Synergistic molecular design-triggered hybridized local and charge-transfer emission for efficient (>6%) deep-blue electroluminescence

Abstract

Rational molecular design coupled with strategic structure–property optimization is crucial for surpassing the theoretical EQE limit (>5%) of deep-blue fluorescent organic emitters in OLEDs. In this work, we present a series of phenanthro[9,10-d]imidazole (PI)-based deep-blue emitters, systematically modified at the N1- and C2-positions with carbazole, phenyl, or cyano functionalities. This molecular library enabled precise control over π-conjugation, excited state dynamics and charge-transfer (CT) characteristics, effectively confining emission within the deep-blue region (<420 nm) with narrow full width at half-maximum (FWHM < 60 nm). Cyano-substituted derivatives displayed red-shifted emission and pronounced positive solvatochromism in emission, attributed to photoinduced intramolecular charge transfer in the excited state. Combined experimental and computational studies confirmed hybridized local and charge-transfer (HLCT) behavior in compounds, PICz-BP, PICz-CN, PIP-CN and PIP-BP, ascribed to the regulation of high-lying excited states by virtue of functional group alteration.

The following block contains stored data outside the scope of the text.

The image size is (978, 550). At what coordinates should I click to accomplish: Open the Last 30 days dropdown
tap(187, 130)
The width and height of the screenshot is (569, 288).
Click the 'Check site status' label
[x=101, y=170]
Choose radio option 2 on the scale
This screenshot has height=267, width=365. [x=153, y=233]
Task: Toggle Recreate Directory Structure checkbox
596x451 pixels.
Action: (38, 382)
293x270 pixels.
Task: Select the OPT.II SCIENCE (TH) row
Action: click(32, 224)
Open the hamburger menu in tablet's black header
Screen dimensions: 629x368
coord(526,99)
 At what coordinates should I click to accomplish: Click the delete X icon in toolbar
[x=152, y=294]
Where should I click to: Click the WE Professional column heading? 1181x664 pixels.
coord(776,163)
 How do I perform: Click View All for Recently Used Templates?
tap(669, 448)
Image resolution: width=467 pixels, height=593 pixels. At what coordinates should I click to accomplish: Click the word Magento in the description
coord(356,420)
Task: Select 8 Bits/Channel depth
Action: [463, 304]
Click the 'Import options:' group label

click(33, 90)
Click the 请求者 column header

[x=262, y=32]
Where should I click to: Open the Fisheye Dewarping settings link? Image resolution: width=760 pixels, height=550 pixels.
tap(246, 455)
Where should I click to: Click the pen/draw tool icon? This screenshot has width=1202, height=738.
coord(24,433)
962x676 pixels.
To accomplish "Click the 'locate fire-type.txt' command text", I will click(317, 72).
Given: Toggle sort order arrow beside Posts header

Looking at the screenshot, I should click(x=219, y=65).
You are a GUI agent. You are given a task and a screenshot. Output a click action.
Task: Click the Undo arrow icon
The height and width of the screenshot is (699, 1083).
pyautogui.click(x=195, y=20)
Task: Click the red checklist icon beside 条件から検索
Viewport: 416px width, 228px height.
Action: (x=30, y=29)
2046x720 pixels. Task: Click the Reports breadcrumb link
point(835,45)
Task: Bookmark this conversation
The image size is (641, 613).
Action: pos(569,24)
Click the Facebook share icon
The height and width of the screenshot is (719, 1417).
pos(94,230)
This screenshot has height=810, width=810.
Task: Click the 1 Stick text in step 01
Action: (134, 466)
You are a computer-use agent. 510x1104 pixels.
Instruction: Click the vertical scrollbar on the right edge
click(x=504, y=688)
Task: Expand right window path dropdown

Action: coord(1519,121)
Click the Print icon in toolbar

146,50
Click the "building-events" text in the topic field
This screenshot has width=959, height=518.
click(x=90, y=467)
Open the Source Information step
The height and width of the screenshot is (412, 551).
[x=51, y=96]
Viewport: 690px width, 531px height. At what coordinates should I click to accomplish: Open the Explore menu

The carbazole-functionalized emitters exhibited low oxidation potential and enhanced thermal stability. In the series, PIP-BP demonstrated the best OLED performance, achieving an EQE_max of 6.7%, a current efficiency of 3.5 cd A⁻¹, and a CIE_y of ∼0.06. Importantly, PICz-CN, PICz-BP, PIP-CN and PIP-BP exceeded the EQE limit (5%) of conventional fluorescent emitters, underscoring the critical role of structure–function tailoring in regulating HLCT emission for realizing efficient deep-blue OLEDs.